Several American presidents have had quarrels with their generals, sometimes for reluctance to take the fight to the enemy, occasionally for wanting to take too much fight to the foe. Generals have to be careful in these quarrels.
Abraham Lincoln despaired of the sloth and timidity of George B. McClellan, a dandy in medals and ribbons who was a punching bag for Robert E. Lee and was forever begging for more men. “Sending more men to McClellan,” Lincoln said, “is like shoveling flies across a barn.”
Douglas MacArthur, a genius at squeezing success from meager resources in trying to save the Phillippines, begged President Franklin D. Roosevelt to distraction with pleas to get some of the troops FDR was sending to Europe.

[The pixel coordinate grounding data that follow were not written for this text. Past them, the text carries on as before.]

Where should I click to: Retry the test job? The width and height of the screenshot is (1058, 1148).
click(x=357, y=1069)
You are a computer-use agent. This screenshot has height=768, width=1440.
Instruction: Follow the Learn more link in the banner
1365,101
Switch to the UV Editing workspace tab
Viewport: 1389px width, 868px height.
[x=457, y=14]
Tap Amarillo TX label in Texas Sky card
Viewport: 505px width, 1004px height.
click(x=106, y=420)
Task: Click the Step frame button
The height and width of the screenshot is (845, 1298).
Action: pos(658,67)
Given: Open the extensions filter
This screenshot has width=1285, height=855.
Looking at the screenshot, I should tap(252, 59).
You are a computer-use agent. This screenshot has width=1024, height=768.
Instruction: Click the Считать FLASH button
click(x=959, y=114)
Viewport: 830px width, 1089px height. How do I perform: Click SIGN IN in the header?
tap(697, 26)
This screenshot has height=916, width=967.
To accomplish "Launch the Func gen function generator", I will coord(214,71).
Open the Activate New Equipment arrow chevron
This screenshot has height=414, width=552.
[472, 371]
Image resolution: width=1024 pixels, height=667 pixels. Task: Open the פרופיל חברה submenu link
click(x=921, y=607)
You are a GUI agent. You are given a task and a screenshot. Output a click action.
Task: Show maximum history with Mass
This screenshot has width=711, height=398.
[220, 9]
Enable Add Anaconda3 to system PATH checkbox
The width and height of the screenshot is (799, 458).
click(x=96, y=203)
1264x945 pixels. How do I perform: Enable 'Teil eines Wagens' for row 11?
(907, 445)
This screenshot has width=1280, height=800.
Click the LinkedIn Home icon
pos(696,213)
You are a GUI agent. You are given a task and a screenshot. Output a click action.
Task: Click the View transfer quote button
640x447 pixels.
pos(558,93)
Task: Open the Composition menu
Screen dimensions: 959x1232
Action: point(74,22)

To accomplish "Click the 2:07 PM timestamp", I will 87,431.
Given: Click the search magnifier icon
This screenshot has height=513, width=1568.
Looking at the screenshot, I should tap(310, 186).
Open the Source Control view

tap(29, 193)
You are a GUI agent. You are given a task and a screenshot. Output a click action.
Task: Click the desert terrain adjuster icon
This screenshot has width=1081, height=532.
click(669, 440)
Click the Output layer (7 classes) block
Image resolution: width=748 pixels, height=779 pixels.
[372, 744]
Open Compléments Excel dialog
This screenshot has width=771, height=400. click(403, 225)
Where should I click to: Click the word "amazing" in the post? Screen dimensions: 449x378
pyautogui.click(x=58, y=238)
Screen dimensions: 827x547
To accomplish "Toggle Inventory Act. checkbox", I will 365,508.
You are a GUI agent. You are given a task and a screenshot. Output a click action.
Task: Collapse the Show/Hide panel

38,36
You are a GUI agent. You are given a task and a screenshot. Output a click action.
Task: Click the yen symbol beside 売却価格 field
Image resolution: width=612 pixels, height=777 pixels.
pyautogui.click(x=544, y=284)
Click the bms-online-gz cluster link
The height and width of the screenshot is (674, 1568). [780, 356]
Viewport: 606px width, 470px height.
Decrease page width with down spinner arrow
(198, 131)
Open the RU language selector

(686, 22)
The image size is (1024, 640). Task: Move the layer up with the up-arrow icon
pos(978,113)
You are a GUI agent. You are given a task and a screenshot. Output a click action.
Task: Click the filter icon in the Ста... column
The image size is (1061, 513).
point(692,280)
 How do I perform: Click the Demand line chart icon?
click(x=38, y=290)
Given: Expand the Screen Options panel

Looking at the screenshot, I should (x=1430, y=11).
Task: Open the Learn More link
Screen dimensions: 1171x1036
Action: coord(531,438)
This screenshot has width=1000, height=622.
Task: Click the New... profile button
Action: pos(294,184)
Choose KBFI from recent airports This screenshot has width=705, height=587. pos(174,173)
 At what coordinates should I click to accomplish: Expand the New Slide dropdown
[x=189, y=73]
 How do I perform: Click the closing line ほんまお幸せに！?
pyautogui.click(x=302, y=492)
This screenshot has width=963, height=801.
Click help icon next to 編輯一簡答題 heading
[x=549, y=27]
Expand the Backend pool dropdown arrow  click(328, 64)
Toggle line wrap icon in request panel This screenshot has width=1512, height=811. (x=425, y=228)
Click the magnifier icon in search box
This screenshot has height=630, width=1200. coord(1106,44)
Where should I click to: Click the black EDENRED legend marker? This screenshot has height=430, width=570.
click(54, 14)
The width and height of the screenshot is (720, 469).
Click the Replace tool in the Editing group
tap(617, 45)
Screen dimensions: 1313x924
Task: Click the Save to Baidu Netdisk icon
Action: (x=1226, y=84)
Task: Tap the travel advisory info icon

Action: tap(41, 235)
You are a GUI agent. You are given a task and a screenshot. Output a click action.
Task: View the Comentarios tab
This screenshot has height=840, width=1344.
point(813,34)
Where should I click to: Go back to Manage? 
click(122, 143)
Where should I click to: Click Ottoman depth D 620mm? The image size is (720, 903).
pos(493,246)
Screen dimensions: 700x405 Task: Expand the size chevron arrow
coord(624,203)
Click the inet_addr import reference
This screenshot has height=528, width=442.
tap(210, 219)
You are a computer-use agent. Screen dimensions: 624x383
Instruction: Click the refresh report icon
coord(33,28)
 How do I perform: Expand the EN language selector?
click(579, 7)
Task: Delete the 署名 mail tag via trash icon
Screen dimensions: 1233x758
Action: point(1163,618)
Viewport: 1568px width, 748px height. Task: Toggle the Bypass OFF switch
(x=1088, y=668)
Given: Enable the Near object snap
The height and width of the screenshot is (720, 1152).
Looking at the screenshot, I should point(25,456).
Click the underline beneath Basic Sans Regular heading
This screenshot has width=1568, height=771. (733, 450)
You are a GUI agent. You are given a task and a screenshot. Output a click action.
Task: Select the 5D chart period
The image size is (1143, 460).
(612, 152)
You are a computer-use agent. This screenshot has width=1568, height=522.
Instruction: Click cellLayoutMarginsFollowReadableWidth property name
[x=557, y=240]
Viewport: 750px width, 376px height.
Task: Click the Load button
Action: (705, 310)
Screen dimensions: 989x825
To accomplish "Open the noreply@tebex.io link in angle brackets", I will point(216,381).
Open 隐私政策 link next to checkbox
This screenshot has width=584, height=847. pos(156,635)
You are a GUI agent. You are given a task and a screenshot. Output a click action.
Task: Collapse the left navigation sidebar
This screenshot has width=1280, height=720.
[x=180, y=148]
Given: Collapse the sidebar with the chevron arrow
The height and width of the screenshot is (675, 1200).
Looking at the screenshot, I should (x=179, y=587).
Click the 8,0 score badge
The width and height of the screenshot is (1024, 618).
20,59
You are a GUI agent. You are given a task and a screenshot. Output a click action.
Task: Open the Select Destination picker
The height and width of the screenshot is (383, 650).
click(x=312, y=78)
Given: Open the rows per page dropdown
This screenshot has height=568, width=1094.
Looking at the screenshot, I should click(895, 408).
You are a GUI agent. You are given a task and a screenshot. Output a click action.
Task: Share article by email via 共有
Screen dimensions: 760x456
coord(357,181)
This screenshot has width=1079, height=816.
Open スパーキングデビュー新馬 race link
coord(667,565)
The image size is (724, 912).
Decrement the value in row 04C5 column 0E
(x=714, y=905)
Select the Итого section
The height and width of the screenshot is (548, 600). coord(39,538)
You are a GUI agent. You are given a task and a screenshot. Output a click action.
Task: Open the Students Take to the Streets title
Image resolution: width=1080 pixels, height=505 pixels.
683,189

A decade later MacArthur pushed President Harry S Truman an impertinence too far, demanding to be allowed to bomb Chinese concentrations of troops and supplies north of the Yalu River, and was sacked for it.
The generals — MacArthur excepted — always know when to stop, salute and figure out another route to what they want. Sometimes they depend on old friends and colleagues safely in retirement to continue to make their arguments.
President Obama is nobody’s idea of a soldier or strategist, and suspicion grows nearly everywhere that he’s in water far over his head and has no idea of how to dog-paddle out of danger. Everything he touches turns to mud — Syria, Benghazi, Libya and now the Islamic State, or ISIS as most people call it. The generals, taught by law, tradition and instinct to hold their tongues, nevertheless see another train wreck coming and are making noises, carefully.
Mr. Obama, now that he has promised to destroy ISIS, thinks he can do it with allies who hardly know the business end of a gun and can’t shoot straight when they do. He tries to inspire his soldiers with promises that no matter what, they won’t be called on to fight, that they have “no combat mission.” (This was his strategy at Benghazi.)